The proliferation of Mexican-inspired foods in American culture is only accelerating.
According to the Snack Food Association, tortillas have been outselling hotdog and hamburger buns at grocery stores since 2010, and tortilla chips are selling at a faster pace than potato chips. In NFL and Major League Baseball stadiums, everyone serves nachos, which is the third largest concession seller after only popcorn and soda. That's right. More people enjoy nachos during a trip to the ballpark for America's pastime than hotdogs.
We know tortillas are popular, but how did their rise to fame happen?
As the story goes, the triangle shaped tortilla chips we love with salsa, guacamole, and queso dip gained prominence in the 1940s, when Rebecca Webb Carranza decided to take the rejected tortillas from her company's automated manufacturing line and repurpose them.

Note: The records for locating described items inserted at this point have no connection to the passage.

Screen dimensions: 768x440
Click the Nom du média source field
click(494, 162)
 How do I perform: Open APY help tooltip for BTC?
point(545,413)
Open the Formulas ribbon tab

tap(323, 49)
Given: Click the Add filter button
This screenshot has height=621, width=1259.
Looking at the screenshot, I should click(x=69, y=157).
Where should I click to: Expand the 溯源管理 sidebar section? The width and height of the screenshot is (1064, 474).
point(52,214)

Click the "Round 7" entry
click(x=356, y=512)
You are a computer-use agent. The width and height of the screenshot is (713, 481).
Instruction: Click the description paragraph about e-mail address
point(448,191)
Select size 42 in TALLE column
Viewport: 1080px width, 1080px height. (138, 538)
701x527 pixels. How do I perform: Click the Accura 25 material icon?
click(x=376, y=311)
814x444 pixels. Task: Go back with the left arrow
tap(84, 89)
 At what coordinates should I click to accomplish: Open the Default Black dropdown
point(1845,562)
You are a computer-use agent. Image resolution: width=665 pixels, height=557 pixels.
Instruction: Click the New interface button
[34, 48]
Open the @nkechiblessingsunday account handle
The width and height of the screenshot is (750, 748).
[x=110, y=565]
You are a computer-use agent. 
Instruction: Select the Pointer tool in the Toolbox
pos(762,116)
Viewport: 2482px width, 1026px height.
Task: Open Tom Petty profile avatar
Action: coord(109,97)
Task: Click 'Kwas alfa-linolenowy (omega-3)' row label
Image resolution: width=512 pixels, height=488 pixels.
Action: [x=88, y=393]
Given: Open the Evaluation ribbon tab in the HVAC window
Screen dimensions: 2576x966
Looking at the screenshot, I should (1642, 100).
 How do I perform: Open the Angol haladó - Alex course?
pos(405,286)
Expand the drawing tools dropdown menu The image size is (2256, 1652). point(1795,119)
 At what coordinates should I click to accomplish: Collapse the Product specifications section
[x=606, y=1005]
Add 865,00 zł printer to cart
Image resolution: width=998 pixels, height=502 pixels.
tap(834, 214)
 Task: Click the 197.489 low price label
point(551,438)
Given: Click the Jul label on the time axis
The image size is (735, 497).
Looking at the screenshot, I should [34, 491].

As a way to reduce food waste and create new revenue streams in her Mexican deli and tortilla factory near Los Angeles, she decided to cut the rejects into triangles and fry them, selling them in dime bags at the El Zarape Tortilla Factory.
In 1994, Carranza received the Golden Tortilla award for her contribution to the Mexican food industry, and in 2006, she passed away at the age of 98.
Tortilla chips are such an engrained part of our lives, from the free appetizer before dinner to Super Bowl parties, but the really do have a point of origin in American culture, and know you know what it is.